═══ Exercise data
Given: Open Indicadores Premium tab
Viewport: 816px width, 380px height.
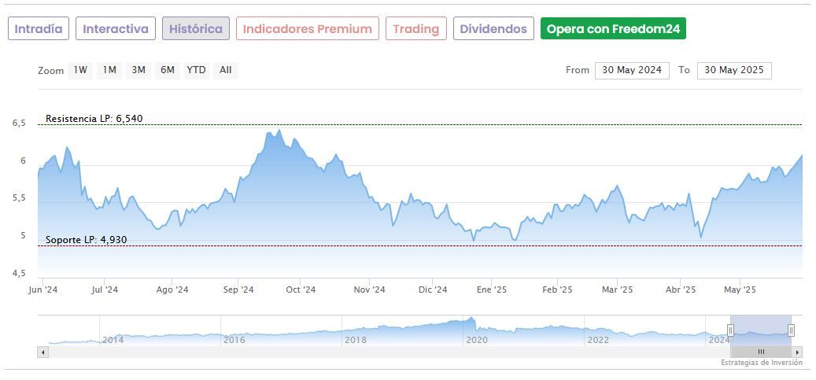Looking at the screenshot, I should click(307, 29).
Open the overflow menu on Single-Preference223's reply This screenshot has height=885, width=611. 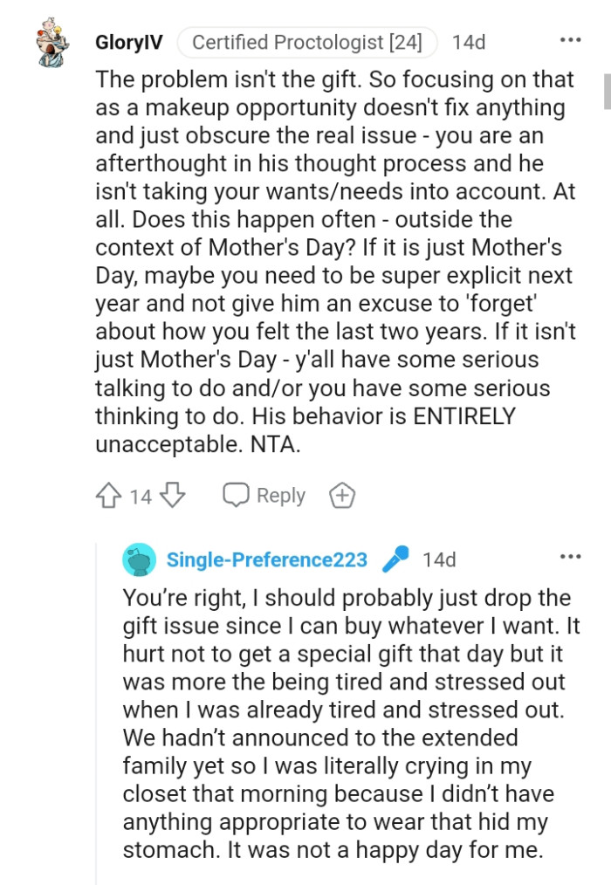click(x=570, y=557)
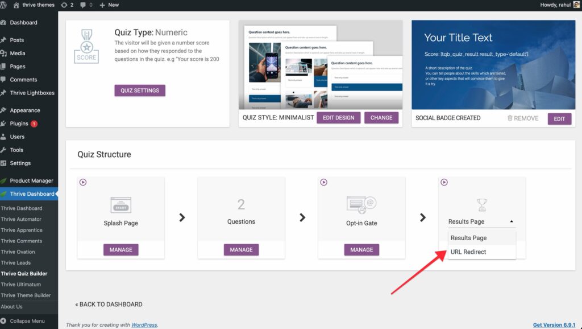The width and height of the screenshot is (582, 329).
Task: Open the Plugins menu in sidebar
Action: tap(19, 124)
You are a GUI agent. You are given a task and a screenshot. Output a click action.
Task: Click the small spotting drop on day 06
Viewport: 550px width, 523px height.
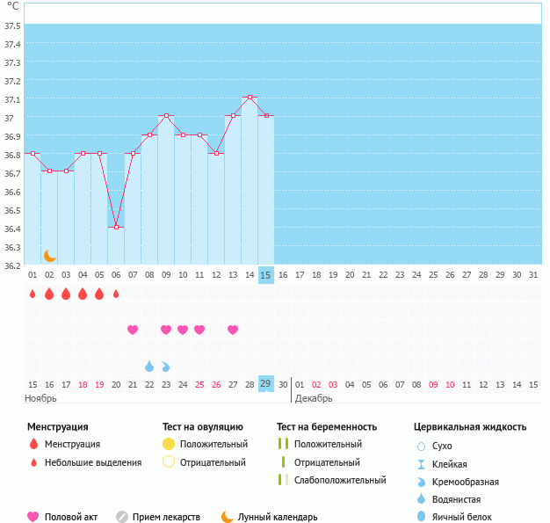pos(116,294)
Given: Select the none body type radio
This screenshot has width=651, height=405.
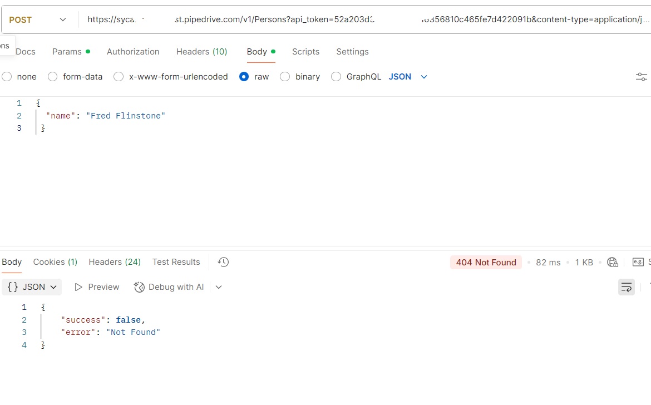Looking at the screenshot, I should (7, 77).
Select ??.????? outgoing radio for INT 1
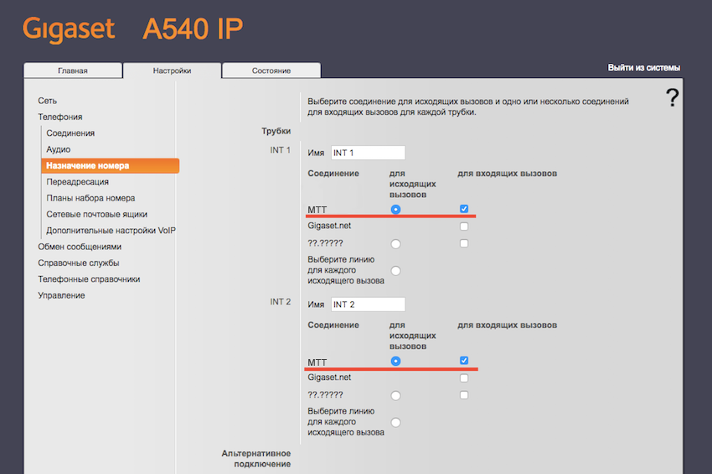The width and height of the screenshot is (712, 474). (x=395, y=243)
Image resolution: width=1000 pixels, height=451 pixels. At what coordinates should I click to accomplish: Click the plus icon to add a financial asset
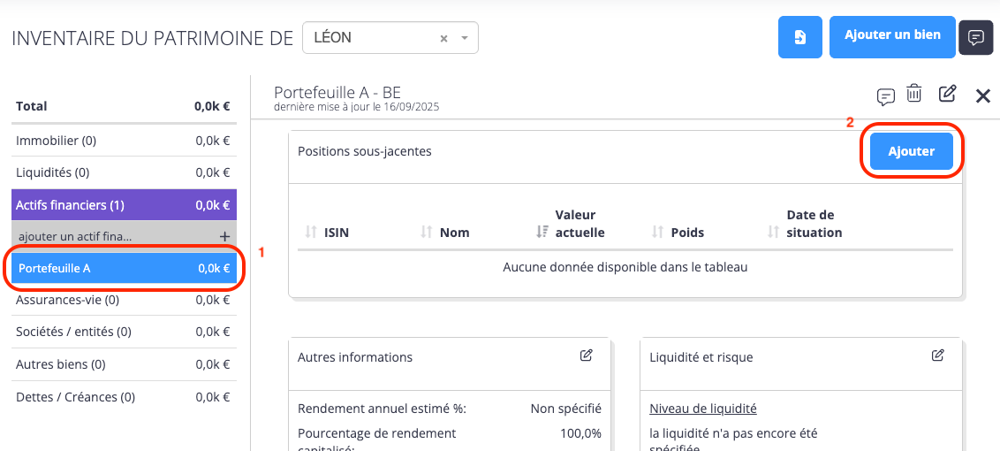(224, 236)
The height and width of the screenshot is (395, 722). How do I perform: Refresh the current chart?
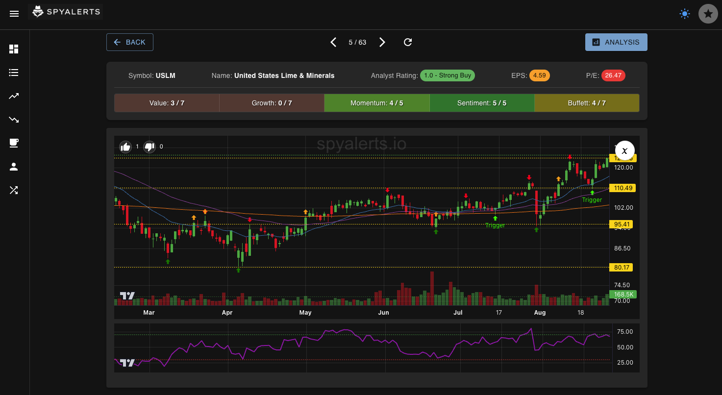(408, 42)
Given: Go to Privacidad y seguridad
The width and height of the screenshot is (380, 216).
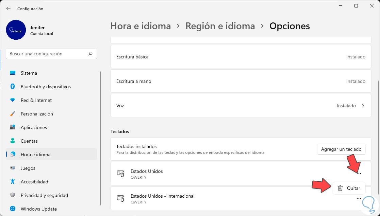Looking at the screenshot, I should pyautogui.click(x=44, y=195).
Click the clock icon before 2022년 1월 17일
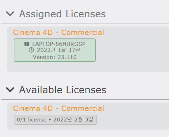The height and width of the screenshot is (137, 169). (x=31, y=50)
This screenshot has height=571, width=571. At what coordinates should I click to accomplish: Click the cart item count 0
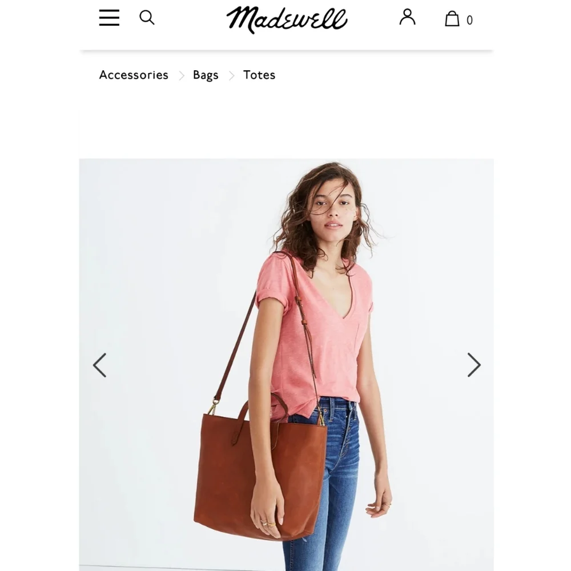pyautogui.click(x=470, y=20)
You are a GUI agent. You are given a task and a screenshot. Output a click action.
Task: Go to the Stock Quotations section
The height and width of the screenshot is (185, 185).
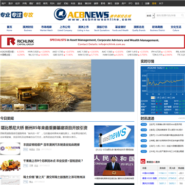click(102, 28)
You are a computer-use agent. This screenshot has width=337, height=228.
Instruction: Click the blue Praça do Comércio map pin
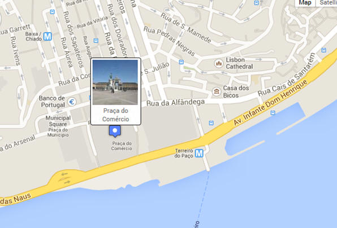115,131
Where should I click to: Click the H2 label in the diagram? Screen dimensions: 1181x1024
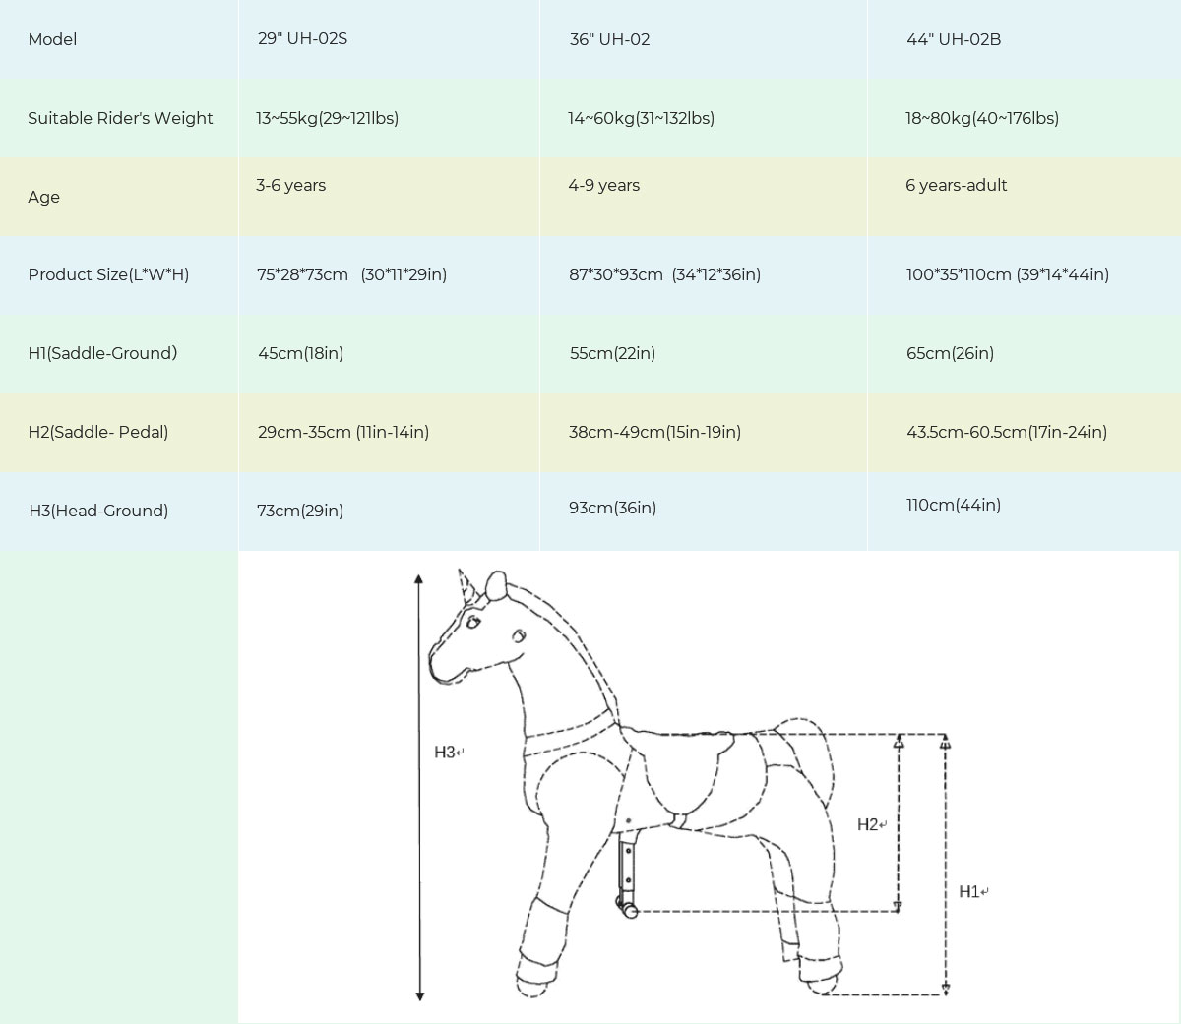[x=869, y=825]
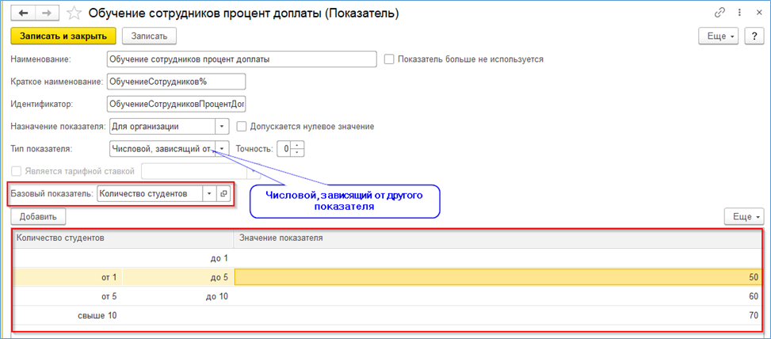Add form to favorites with star icon
This screenshot has width=771, height=339.
pyautogui.click(x=74, y=13)
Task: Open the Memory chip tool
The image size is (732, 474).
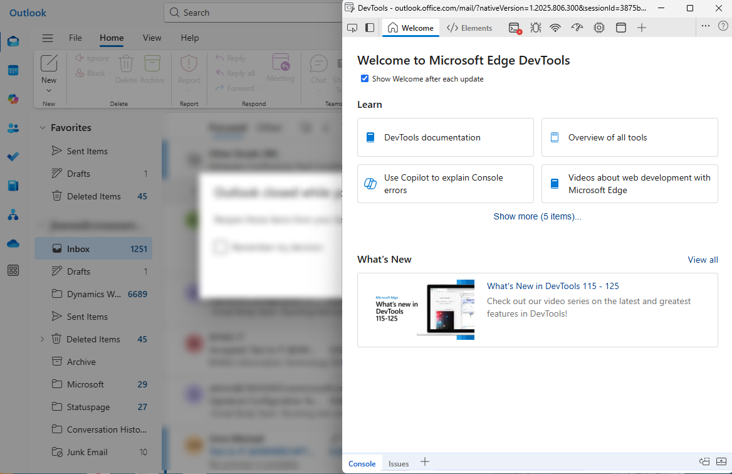Action: tap(599, 28)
══════
Transcribe exactly the portion of the material above that runs from the line containing "Where should I" through its last line, omitting all pictures.

» **Solution to the exercise**:
Where should I click to: Click the H2 label in the diagram? Screen dimensions: 1181x1024
[x=869, y=825]
Add form to favorites with star icon
This screenshot has width=771, height=339.
pyautogui.click(x=74, y=13)
Task: Open the Memory chip tool
The image size is (732, 474).
Action: tap(599, 28)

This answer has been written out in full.